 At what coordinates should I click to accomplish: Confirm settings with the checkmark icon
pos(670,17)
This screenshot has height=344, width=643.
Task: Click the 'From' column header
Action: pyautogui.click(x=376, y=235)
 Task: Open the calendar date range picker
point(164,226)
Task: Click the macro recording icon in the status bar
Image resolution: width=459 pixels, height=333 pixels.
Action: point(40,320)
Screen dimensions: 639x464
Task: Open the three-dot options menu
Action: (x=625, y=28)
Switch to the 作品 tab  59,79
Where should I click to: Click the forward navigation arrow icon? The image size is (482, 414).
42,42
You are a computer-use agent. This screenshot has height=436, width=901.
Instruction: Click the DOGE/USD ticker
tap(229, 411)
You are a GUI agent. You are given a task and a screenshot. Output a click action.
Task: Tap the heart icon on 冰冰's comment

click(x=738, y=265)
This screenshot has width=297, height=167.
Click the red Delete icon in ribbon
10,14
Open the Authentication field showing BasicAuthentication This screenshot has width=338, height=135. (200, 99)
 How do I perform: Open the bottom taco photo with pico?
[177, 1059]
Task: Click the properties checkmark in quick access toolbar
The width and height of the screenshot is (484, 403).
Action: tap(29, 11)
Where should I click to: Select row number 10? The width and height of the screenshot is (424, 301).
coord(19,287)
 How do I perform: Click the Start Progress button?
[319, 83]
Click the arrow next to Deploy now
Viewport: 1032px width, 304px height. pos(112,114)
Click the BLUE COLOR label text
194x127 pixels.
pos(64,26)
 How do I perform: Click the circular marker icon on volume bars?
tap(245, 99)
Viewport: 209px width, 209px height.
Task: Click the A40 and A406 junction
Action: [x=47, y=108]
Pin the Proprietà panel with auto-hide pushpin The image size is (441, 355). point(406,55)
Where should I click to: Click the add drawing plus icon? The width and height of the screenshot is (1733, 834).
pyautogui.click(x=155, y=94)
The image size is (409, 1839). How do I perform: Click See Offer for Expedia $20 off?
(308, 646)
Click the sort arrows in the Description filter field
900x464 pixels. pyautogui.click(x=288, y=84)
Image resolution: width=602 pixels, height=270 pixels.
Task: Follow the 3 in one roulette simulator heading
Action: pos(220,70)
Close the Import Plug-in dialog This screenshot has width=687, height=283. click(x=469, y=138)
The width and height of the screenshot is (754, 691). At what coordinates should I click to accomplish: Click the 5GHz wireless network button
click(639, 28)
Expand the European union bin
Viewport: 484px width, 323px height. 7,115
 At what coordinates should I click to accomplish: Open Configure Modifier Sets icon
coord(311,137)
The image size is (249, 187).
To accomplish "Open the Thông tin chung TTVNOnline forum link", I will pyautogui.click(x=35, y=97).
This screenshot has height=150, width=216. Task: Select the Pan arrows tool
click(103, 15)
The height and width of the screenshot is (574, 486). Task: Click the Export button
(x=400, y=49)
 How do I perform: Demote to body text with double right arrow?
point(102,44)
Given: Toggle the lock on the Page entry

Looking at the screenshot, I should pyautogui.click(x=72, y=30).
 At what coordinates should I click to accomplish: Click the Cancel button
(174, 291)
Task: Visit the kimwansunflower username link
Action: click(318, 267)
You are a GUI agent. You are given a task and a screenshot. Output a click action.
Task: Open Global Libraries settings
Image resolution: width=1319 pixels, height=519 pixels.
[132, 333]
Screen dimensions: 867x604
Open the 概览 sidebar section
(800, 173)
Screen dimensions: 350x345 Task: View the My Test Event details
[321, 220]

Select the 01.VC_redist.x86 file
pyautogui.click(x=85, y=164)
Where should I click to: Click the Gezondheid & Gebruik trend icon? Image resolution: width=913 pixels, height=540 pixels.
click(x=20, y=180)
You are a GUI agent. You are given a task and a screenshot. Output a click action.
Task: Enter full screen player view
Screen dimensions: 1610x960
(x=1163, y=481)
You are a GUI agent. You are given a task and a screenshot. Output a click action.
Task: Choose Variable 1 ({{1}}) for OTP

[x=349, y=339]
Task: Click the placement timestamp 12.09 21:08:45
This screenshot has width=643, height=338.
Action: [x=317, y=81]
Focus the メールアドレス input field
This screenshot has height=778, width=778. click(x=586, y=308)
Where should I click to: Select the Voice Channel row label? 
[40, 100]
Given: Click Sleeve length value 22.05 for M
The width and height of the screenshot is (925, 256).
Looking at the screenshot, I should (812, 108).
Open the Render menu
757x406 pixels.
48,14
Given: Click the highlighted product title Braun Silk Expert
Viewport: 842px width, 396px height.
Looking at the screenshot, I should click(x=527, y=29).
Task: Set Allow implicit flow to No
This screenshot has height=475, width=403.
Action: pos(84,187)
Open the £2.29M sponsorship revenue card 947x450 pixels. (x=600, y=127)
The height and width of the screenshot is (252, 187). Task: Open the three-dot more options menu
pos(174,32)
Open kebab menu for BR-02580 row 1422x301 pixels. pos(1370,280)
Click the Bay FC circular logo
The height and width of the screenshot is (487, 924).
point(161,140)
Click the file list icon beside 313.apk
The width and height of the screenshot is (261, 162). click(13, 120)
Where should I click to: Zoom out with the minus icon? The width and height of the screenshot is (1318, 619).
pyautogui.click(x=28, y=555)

---*---

▸ Exercise details
Output the entire set of records exactly as shown.

▸ Task response
 At what coordinates should I click to accomplish: Confirm settings with the checkmark icon
pos(670,17)
This screenshot has height=344, width=643.
Task: Click the 'From' column header
Action: pyautogui.click(x=376, y=235)
 Task: Open the calendar date range picker
point(164,226)
Task: Click the macro recording icon in the status bar
Image resolution: width=459 pixels, height=333 pixels.
Action: point(40,320)
Screen dimensions: 639x464
Task: Open the three-dot options menu
Action: (x=625, y=28)
Switch to the 作品 tab  59,79
Where should I click to: Click the forward navigation arrow icon? The image size is (482, 414).
42,42
You are a computer-use agent. This screenshot has height=436, width=901.
Instruction: Click the DOGE/USD ticker
tap(229, 411)
You are a GUI agent. You are given a task and a screenshot. Output a click action.
Task: Tap the heart icon on 冰冰's comment

click(x=738, y=265)
This screenshot has width=297, height=167.
Click the red Delete icon in ribbon
10,14
Open the Authentication field showing BasicAuthentication This screenshot has width=338, height=135. (200, 99)
 How do I perform: Open the bottom taco photo with pico?
[177, 1059]
Task: Click the properties checkmark in quick access toolbar
The width and height of the screenshot is (484, 403).
Action: tap(29, 11)
Where should I click to: Select row number 10? The width and height of the screenshot is (424, 301).
coord(19,287)
 How do I perform: Click the Start Progress button?
[319, 83]
Click the arrow next to Deploy now
Viewport: 1032px width, 304px height. pos(112,114)
Click the BLUE COLOR label text
194x127 pixels.
pos(64,26)
 How do I perform: Click the circular marker icon on volume bars?
tap(245, 99)
Viewport: 209px width, 209px height.
Task: Click the A40 and A406 junction
Action: [x=47, y=108]
Pin the Proprietà panel with auto-hide pushpin The image size is (441, 355). point(406,55)
Where should I click to: Click the add drawing plus icon? The width and height of the screenshot is (1733, 834).
pyautogui.click(x=155, y=94)
The image size is (409, 1839). How do I perform: Click See Offer for Expedia $20 off?
(308, 646)
Click the sort arrows in the Description filter field
900x464 pixels. pyautogui.click(x=288, y=84)
Image resolution: width=602 pixels, height=270 pixels.
Task: Follow the 3 in one roulette simulator heading
Action: pos(220,70)
Close the Import Plug-in dialog This screenshot has width=687, height=283. click(x=469, y=138)
The width and height of the screenshot is (754, 691). At what coordinates should I click to accomplish: Click the 5GHz wireless network button
click(639, 28)
Expand the European union bin
Viewport: 484px width, 323px height. 7,115
 At what coordinates should I click to accomplish: Open Configure Modifier Sets icon
coord(311,137)
The image size is (249, 187).
To accomplish "Open the Thông tin chung TTVNOnline forum link", I will pyautogui.click(x=35, y=97).
This screenshot has height=150, width=216. Task: Select the Pan arrows tool
click(103, 15)
The height and width of the screenshot is (574, 486). Task: Click the Export button
(x=400, y=49)
 How do I perform: Demote to body text with double right arrow?
point(102,44)
Given: Toggle the lock on the Page entry

Looking at the screenshot, I should pyautogui.click(x=72, y=30).
 At what coordinates should I click to accomplish: Click the Cancel button
(174, 291)
Task: Visit the kimwansunflower username link
Action: click(318, 267)
You are a GUI agent. You are given a task and a screenshot. Output a click action.
Task: Open Global Libraries settings
Image resolution: width=1319 pixels, height=519 pixels.
[132, 333]
Screen dimensions: 867x604
Open the 概览 sidebar section
(800, 173)
Screen dimensions: 350x345 Task: View the My Test Event details
[321, 220]

Select the 01.VC_redist.x86 file
pyautogui.click(x=85, y=164)
Where should I click to: Click the Gezondheid & Gebruik trend icon? Image resolution: width=913 pixels, height=540 pixels.
click(x=20, y=180)
You are a GUI agent. You are given a task and a screenshot. Output a click action.
Task: Enter full screen player view
Screen dimensions: 1610x960
(x=1163, y=481)
You are a GUI agent. You are given a task and a screenshot. Output a click action.
Task: Choose Variable 1 ({{1}}) for OTP

[x=349, y=339]
Task: Click the placement timestamp 12.09 21:08:45
This screenshot has width=643, height=338.
Action: [x=317, y=81]
Focus the メールアドレス input field
This screenshot has height=778, width=778. click(x=586, y=308)
Where should I click to: Select the Voice Channel row label? 
[40, 100]
Given: Click Sleeve length value 22.05 for M
The width and height of the screenshot is (925, 256).
Looking at the screenshot, I should (812, 108).
Open the Render menu
757x406 pixels.
48,14
Given: Click the highlighted product title Braun Silk Expert
Viewport: 842px width, 396px height.
Looking at the screenshot, I should click(x=527, y=29).
Task: Set Allow implicit flow to No
This screenshot has height=475, width=403.
Action: pos(84,187)
Open the £2.29M sponsorship revenue card 947x450 pixels. (x=600, y=127)
The height and width of the screenshot is (252, 187). Task: Open the three-dot more options menu
pos(174,32)
Open kebab menu for BR-02580 row 1422x301 pixels. pos(1370,280)
Click the Bay FC circular logo
The height and width of the screenshot is (487, 924).
point(161,140)
Click the file list icon beside 313.apk
The width and height of the screenshot is (261, 162). click(13, 120)
Where should I click to: Zoom out with the minus icon? The width and height of the screenshot is (1318, 619).
pyautogui.click(x=28, y=555)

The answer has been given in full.